The group has brought front-opening unified pod, or FOUP, systems into the substrate industry. The solution has entered the supply chains of Taiwan's three major substrate makers and was later adopted by Intel.
The planned cohort, TSS3, comes as AI-related demand accelerates and the cost of overseas expansion remains high for smaller suppliers.
FOUP push demonstrates alliance model
TSS said trust among members has turned the alliance from a platform for customer referrals and shared access to expensive testing facilities into a group capable of joint product development.
Taiwan's substrate industry had not previously adopted FOUP systems. When end customers requested the technology, it was difficult for any single supplier to provide a complete solution on its own.
Gudeng supplied the FOUP carriers, Asia Neo Tech provided cleaning and drying equipment, and Symtek Automation Asia handled automated transport and system integration, according to TSS.
Through that joint approach, the group shipped the solution to Taiwan's three major substrate makers and later exported it to Thailand, South Korea and Vietnam. The solution was eventually adopted by Intel.
Localization remains priority
As TSS expands overseas in response to geopolitical risks and customer demand, some observers have questioned whether Taiwanese suppliers could be moving too quickly if US policy shifts after a presidential election or if international tensions ease.
TSS does not expect the direction of US policy to change fundamentally because of an election, especially as semiconductors have become a core national security issue.
The group sees geopolitical de-risking as a long-term trend. In the AI era, chips are viewed as central to AI development, and the US has placed semiconductors among its highest national security priorities.
Future US administrations may be able to create a more reasonable manufacturing environment to achieve those policy goals more efficiently, TSS said.
The development model for AI servers and chips has also changed from the past, when production was moved largely for cost reasons to regions with abundant labor and land. Rising Western concerns over information security and cybersecurity have changed that calculation.
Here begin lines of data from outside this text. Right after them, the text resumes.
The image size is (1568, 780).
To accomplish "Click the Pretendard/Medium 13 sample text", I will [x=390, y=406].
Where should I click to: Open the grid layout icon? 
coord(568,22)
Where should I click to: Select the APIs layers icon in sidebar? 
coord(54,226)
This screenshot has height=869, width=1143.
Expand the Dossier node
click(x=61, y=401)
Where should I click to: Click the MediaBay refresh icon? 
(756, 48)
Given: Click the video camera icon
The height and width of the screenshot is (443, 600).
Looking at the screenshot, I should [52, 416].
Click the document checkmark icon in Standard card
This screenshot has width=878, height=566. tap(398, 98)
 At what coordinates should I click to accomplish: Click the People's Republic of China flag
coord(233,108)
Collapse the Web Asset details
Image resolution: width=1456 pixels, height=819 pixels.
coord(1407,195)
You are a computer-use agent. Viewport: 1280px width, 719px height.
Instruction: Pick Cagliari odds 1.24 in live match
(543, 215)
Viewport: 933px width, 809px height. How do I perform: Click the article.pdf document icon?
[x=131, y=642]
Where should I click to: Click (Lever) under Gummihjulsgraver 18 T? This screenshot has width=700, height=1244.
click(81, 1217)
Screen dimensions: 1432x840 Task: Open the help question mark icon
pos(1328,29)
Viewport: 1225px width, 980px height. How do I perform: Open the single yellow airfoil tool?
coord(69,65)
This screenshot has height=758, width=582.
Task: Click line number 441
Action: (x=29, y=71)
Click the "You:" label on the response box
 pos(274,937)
Taiwan's ability to capture AI-related demand is partly tied to a "trust premium" from Western countries, according to TSS.
Materials risk seen limited
TSS also addressed whether geopolitical tensions could affect access to key semiconductor materials, disrupt its localization sites in the US and Japan, or affect material prices.
For key consumables such as chemical mechanical polishing pads, or CMP pads, the core value and technical barrier lie in back-end processing recipes rather than base materials such as ABS or PEEK.
Even if some base materials are subject to export controls, suppliers that control key recipe technologies are less likely to be constrained by a single supplier. TSS said its members have not been affected by such issues so far.
On pricing, trends are still mainly governed by customer contracts. In the current supply-constrained market, customers are more focused on whether suppliers can provide timely and effective localized support, the group said.
TSS Holdings was established in 2023 to respond to the semiconductor industry's shift toward global localization. After the alliance showed results, TSS2 was formed in 2025 with a focus on advanced semiconductor packaging.
As AI-related demand grows, TSS is now planning TSS3 to strengthen Taiwan's semiconductor supply chain position amid global geopolitical shifts.